Transcript Document

ECT 250: Survey of e-commerce technology
Searching, images, frames, and markup
languages
Searching the WWW
• Exploring the Web can be very time-consuming.
• Search engines and directories enable you to locate
relevant web pages more quickly and efficiently.
• A search engine is software that allows you to type
in keywords. The engine scans a database of
Web pages and displays a list of pages that meet
your criteria.
• A directory organizes Web pages into categories.
You can click on appropriate categories until you
find a Web page that matches your chosen topic.
2
Search engines/directories
• Altavista (http://www.altavista.com)
• Excite (http://www.excite.com)
• DirectHit (http://www.directhit.com/)
• Fast Search (http://www.ussc.alltheweb.com/)
• Go (http://www.go.com)
• Google (http://www.google.com)
• HotBot (http://www.hotbot.com)
• Northern Light (http://www.northernlight.com)
• Yahoo (http://www.yahoo.com)
• Web Crawler (http://www.webcrawler.com)
3
Naïve searches
• A single keyword search can yield thousands
of sites, many of which are irrelevant.
Example: A search for climbing yields
2,400,000 hits.
• Multiple keywords can help.
Example: Illinois, Wisconsin, climbing yields
only 32,500 hits.
• To save time and effort it pays to construct a
more sophisticated search that will yield fewer
hits with a higher percentage of relevant pages.
4
Searching tips
• Use a directory to find information on a general
topic. Use keywords in a search engine for
specific information or narrow topics.
• Use the searching tips to construct a precise query.
• Use multiple, specific keywords and synonyms.
• Use advanced search features to make your query
more focused.
• Try multiple search engines/directories or use a
meta-search engine (e.g. DogPile).
• Use a specialized search engine (e.g. Business
search engine)
5
Advanced search options
• Special operators (and, or, not, near)
• Search for phrases, not just keywords
• Domain specific searches: include or exclude
pages based on their domain
• Specify the language of the search
• Page specific searches: pages that link to or are
similar to a given page
• Give a bound on the most recent update
• Specify whether the site contains images, audio,
or visual information
Example: www.google.com
6
Limitations
Search engines examine only a fraction of the web
pages available on the World Wide Web.
A study released in 1998 estimated that the best
engines indexed only 33% of the publicly indexable
Web. The 1999 follow-up study found the coverage
had decreased to only 16%.
More important are the techniques used by the search
engine in ranking and updating pages.
7
Loading efficiency
• Most Web pages contain graphical images to
add interest, make navigation easier, and to
convey necessary information.
• Most Web users will wait only a short time for
a page to load, so efficiency considerations
are important.
8
Graphic formats
• Graphic formats are usually referred to by their file
extensions, such as .tif, .bmp, .gif, .jpg, and .png.

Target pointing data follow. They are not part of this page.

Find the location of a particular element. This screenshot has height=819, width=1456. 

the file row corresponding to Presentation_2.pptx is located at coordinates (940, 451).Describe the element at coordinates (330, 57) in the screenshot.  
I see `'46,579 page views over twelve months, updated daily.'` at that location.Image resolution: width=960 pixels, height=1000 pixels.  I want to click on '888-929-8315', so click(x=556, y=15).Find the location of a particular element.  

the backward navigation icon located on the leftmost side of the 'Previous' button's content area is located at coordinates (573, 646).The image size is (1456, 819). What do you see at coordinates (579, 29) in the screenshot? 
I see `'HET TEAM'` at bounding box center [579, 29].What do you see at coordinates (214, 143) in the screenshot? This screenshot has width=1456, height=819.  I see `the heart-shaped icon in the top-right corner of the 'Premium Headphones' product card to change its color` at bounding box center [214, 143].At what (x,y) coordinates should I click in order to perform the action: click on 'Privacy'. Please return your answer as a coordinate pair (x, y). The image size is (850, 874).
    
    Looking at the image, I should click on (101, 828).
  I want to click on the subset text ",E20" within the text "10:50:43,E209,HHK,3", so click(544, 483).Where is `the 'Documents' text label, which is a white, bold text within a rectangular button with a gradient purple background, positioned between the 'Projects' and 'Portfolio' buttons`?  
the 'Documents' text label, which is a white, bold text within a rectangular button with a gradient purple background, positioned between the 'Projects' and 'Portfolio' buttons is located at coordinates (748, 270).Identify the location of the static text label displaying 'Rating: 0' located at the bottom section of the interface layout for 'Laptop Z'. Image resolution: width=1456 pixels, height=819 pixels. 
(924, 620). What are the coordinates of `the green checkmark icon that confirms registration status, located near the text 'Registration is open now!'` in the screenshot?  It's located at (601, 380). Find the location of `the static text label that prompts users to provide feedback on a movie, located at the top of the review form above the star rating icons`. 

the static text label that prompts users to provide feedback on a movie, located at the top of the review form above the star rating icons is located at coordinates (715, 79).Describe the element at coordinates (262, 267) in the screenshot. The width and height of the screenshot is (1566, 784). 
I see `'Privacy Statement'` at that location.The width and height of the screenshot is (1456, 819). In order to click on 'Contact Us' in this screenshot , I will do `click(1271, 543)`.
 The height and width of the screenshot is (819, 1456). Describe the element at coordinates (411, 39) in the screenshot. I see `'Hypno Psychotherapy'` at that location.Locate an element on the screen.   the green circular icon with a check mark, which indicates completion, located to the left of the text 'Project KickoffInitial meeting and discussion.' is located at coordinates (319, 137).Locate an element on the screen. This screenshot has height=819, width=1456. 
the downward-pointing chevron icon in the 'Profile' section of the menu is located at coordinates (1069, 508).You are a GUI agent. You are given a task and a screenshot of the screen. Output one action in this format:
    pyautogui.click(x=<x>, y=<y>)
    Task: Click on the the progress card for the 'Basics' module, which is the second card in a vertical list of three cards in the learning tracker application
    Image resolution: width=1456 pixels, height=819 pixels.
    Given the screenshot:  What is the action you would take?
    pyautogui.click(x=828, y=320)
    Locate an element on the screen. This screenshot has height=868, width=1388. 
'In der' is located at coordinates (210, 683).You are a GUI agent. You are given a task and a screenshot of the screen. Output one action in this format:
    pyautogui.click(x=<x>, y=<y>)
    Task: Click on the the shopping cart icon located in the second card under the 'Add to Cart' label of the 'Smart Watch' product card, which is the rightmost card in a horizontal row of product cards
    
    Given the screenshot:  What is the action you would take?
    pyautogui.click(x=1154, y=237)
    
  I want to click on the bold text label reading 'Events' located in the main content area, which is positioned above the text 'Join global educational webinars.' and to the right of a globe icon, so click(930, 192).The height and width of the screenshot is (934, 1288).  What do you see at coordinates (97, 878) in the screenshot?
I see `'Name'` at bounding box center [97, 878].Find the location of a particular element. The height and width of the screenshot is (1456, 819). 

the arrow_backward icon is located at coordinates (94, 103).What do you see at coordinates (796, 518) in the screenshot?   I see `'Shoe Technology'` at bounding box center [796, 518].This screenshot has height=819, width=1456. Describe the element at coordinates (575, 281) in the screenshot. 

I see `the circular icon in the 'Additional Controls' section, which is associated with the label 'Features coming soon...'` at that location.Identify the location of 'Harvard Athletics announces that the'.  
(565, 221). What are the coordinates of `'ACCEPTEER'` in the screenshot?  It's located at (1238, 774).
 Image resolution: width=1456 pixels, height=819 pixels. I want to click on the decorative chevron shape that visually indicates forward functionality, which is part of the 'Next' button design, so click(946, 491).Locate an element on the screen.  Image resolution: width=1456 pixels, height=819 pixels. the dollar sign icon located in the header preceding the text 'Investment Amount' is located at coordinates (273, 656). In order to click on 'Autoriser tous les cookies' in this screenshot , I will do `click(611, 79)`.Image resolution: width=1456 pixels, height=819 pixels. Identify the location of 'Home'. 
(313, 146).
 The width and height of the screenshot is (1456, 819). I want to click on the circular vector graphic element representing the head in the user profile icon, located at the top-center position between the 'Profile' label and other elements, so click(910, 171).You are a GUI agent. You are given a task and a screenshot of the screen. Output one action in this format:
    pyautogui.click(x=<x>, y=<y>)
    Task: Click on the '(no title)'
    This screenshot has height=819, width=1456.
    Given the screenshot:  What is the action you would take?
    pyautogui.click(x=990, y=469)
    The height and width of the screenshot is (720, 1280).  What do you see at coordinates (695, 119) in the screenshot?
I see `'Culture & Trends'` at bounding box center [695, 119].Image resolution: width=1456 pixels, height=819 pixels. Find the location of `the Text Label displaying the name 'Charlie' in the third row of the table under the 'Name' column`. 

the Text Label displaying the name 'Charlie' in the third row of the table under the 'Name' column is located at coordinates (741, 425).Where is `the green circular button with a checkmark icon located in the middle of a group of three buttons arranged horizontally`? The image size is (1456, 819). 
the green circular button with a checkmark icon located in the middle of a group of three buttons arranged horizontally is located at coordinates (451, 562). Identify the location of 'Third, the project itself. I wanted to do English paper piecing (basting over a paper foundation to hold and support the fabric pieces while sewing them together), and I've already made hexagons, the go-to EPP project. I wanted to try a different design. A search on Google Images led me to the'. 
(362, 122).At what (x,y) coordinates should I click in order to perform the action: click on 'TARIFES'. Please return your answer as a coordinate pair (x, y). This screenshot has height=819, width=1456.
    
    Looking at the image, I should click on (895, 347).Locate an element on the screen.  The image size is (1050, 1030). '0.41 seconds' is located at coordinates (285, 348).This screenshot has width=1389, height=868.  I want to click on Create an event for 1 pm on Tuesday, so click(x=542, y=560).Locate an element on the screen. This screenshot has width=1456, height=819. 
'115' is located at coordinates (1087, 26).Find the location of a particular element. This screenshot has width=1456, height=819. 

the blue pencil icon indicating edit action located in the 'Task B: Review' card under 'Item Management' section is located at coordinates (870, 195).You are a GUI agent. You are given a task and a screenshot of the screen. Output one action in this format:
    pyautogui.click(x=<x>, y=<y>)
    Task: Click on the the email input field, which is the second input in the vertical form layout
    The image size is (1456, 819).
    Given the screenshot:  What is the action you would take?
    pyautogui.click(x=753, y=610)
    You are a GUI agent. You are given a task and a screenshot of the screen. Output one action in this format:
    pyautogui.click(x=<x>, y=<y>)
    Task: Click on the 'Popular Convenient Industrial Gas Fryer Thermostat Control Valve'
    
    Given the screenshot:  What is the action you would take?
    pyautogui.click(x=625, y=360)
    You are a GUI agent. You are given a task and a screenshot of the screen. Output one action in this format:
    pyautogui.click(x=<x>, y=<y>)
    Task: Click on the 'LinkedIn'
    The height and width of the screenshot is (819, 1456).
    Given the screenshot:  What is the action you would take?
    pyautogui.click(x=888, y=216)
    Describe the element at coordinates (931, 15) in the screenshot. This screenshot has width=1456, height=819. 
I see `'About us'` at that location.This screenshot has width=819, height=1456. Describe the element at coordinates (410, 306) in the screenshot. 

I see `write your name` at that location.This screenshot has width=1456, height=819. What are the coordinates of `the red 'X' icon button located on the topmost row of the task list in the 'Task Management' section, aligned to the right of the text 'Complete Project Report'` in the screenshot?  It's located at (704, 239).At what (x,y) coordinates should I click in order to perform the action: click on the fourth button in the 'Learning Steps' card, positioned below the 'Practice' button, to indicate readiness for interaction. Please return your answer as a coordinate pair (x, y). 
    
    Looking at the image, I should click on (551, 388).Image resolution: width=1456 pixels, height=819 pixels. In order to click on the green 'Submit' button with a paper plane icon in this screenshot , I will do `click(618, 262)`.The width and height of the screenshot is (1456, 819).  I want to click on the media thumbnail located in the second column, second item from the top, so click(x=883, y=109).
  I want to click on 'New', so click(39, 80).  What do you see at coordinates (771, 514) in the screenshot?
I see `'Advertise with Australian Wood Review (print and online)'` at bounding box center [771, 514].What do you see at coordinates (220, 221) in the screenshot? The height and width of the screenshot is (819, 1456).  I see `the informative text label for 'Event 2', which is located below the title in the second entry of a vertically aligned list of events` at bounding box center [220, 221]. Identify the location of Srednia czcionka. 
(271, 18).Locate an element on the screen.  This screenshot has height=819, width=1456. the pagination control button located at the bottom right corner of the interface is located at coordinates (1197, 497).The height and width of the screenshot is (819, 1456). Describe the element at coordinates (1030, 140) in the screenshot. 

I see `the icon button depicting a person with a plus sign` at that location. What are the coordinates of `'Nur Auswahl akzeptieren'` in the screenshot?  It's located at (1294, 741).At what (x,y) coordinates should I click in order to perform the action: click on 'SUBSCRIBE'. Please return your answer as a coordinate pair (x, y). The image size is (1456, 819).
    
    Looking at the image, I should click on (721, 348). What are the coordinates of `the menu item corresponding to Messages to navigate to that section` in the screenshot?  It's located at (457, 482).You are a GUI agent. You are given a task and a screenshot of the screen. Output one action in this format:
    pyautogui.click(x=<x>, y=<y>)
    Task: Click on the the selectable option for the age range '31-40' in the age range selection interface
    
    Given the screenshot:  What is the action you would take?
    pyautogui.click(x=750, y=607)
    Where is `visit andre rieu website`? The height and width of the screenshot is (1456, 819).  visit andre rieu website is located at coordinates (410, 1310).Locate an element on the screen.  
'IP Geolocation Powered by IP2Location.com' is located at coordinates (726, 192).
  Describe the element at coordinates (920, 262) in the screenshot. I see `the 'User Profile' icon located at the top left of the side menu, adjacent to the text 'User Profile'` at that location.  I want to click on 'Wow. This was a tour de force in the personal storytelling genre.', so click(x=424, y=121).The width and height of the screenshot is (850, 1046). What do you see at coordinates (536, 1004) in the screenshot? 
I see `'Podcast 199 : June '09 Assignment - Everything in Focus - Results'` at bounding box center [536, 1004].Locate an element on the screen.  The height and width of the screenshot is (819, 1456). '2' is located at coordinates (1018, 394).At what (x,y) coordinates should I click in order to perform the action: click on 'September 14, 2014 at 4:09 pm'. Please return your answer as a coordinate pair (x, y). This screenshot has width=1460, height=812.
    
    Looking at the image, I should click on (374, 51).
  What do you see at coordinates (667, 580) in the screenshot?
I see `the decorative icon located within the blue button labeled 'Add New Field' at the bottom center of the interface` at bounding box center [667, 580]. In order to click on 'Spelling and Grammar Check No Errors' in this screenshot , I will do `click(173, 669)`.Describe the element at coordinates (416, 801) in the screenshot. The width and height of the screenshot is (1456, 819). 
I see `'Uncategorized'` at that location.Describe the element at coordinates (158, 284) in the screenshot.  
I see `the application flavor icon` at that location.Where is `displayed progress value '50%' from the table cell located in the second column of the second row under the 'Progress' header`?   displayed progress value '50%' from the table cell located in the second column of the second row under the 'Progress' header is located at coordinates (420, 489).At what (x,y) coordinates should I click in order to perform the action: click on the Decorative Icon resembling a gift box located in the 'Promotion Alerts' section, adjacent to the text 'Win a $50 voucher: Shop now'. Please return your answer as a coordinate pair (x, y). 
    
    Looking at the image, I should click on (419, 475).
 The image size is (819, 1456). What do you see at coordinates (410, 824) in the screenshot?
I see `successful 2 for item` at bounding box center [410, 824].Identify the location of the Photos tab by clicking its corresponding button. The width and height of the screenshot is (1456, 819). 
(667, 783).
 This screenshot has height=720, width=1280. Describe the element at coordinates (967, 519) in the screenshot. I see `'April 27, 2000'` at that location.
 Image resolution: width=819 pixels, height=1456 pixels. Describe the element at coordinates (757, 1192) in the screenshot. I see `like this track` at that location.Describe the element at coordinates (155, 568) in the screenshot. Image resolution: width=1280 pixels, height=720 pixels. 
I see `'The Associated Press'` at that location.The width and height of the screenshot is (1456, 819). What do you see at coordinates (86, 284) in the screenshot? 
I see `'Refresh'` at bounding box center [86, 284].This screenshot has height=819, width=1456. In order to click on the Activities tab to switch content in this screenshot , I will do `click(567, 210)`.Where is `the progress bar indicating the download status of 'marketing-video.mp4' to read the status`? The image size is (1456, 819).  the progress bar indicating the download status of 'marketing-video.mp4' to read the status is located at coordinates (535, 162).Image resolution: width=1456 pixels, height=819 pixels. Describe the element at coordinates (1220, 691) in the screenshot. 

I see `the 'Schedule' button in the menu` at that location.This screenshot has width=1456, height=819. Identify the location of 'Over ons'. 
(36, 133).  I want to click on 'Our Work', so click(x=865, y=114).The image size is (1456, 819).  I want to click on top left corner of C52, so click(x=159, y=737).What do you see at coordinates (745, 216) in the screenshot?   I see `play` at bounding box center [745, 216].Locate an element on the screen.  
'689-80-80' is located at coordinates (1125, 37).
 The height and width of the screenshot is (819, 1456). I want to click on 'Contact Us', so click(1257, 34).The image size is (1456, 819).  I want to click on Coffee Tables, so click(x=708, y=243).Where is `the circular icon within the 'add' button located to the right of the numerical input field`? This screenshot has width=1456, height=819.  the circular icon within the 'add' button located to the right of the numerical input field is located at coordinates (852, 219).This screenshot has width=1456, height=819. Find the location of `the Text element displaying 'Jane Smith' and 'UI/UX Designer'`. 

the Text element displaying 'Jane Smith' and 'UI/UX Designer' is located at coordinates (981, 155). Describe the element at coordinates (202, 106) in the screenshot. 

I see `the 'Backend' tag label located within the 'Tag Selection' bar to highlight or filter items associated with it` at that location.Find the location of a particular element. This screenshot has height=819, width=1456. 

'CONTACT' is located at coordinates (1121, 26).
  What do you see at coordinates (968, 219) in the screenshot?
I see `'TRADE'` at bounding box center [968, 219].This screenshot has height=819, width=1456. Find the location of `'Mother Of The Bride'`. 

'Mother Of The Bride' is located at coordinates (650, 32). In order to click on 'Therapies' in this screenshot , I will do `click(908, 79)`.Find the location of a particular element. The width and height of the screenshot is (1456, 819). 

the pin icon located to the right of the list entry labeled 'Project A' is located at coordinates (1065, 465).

• Web page images are commonly in either the .gif
.jpg, or .png format.
• Graphic formats are usually compressed. File
compression can either by lossless, which does
not decrease image quality, or lossy, which does
lose image quality.
9
GIF
• The Graphics Interchange Format (GIF) is the
standard format for Web page images and is
supported by all browsers that display images.
• It is an efficient, compressed format that allows
up to 256 colors. It uses lossless compression.
• GIF images are always rectangular, but a
transparent background can be used to make
the images appear to be non-rectangular.
• GIF images can be interlaced, which means that
the image is displayed initially at low resolution
and its quality is increased as it downloads.
10
JPEG
• The Joint Photographic Experts Group (JPEG)
format is supported by most browsers that
display images.
• JPEG images use lossy compression. The amount
of compression ranges from 0% to 100%. The
higher the compression, the smaller the file size
and the lower the image quality.
• JPEG cannot be made transparent, but it can be
specified as a progressive JPEG, which is loaded
the same way as an interlaced GIF.
11
PNG
• The Portable Network Graphics (PNG) format is
a new(ish) format created for Web page images.
• It is expected that it will eventually replace GIF.
• PNG images use a lossless compression that is
more efficient than GIF.
• It can use a color palette of 256 colors or less like
GIF or support true color like JPEG images.
• PNG images can be interlaced and transparent.
12
Selecting a format
• The GIF or PNG format is usually used for line
art such as clip art, logos, etc.
• JPEG is chosen for photographs because true
color is desirable and selecting the amount of
compression can result in smaller sized files.
• One approach is to save an image in several
formats and choose the one with the smallest
file size that produces acceptable quality.
13
Size considerations
• GIF, JPEG, and PNG images are all bitmapped
formats, which means that the images are
made of a rectangular grid of pixels.
• Web images are measured in pixels.
Example: 500 x 55
• Do not make images too wide. Images that do
not fit into a single screen will force scrolling.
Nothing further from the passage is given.